**What is being asked**
In the AngularJS nested-form post, which form gets its $submitted flag set to true when the user clicks the submit button?

BEGIN Quoted text

I've got a nested AngularJS form like so:
<form name="parentForm" ng-submit="submit()">
<input name="parentInput" type="text">
<ng-include src="childForm.html" ng-form="childForm"></ng-include>
<button type="submit">Submit</submit>
</form>
And here's childForm.html
<input name="childInput" type="text">
For reasons unrelated to the question, I can't merge the parent and child forms - they need to be two separate files.
Now, when the user clicks the submit button, validation is correctly applied to both parentForm and childForm. However, only the parent form has it's $submitted flag set to true, which is problematic since I'm using it to trigger the display of certain error messages. I don't want the child form checking if the parent form is $submitted, since they're two separate files. The only option that's occurred to me is having the submit() method call $setSubmitted() on the child form, which is awkward since now the parent form needs to directly reference the child form. Is there a better way to set the child form's $submitted to true?

END Quoted text
BEGIN Extracted material

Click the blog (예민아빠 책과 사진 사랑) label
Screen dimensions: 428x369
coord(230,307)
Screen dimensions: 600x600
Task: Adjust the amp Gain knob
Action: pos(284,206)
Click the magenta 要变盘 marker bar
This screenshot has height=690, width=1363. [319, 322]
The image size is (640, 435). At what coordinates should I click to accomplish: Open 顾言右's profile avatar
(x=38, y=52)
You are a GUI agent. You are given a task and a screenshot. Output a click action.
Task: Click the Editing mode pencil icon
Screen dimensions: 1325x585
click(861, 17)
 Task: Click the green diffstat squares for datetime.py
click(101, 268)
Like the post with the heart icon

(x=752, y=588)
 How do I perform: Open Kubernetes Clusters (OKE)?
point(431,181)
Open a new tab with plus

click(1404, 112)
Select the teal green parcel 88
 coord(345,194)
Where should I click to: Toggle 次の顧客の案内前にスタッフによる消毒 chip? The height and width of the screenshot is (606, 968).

END Extracted material

**Exercise response**
Only the parent form, parentForm.